About this exercise:
Only lines containing the string "Image" belong in the answer; find them in the records and copy them.
-------- Source material --------
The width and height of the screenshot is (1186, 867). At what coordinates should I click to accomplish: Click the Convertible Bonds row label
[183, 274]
--------
-------- Source material --------
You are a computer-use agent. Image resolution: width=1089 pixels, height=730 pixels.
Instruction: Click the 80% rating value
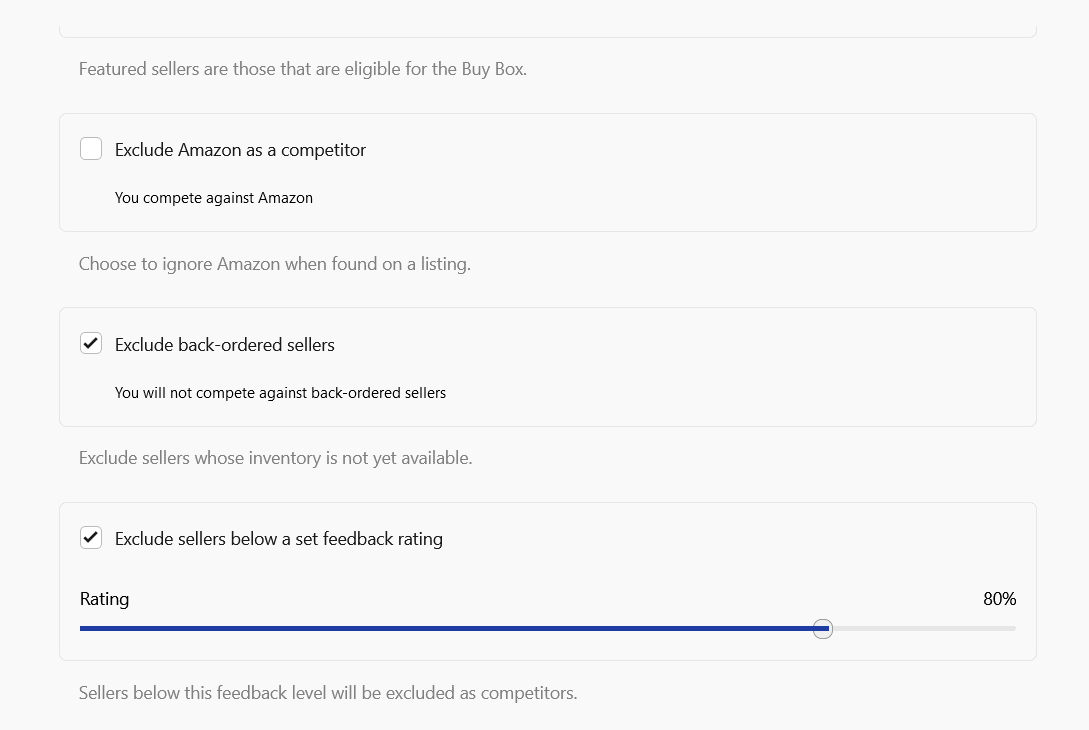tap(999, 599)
--------
-------- Source material --------
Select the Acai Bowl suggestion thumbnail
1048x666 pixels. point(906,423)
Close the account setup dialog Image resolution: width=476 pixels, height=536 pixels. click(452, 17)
--------
Exercise result:
You are a computer-use agent. Image resolution: width=1089 pixels, height=730 pixels.
Close the account setup dialog Image resolution: width=476 pixels, height=536 pixels. click(452, 17)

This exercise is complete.